RECORDED DATA:
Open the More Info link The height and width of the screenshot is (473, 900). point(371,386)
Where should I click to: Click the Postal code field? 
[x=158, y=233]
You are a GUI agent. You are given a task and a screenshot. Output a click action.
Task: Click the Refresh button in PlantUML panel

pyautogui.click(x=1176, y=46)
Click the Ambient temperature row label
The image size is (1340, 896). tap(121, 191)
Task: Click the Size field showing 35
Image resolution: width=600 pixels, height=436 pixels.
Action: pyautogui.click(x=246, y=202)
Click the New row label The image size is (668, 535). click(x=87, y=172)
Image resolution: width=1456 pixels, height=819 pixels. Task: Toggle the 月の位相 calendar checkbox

TASK DESCRIPTION: Copy the material above line for line, with no changes to any word, number, or symbol.

TASK SOLUTION:
Open the More Info link The height and width of the screenshot is (473, 900). point(371,386)
Where should I click to: Click the Postal code field? 
[x=158, y=233]
You are a GUI agent. You are given a task and a screenshot. Output a click action.
Task: Click the Refresh button in PlantUML panel

pyautogui.click(x=1176, y=46)
Click the Ambient temperature row label
The image size is (1340, 896). tap(121, 191)
Task: Click the Size field showing 35
Image resolution: width=600 pixels, height=436 pixels.
Action: pyautogui.click(x=246, y=202)
Click the New row label The image size is (668, 535). click(x=87, y=172)
Image resolution: width=1456 pixels, height=819 pixels. Task: Toggle the 月の位相 calendar checkbox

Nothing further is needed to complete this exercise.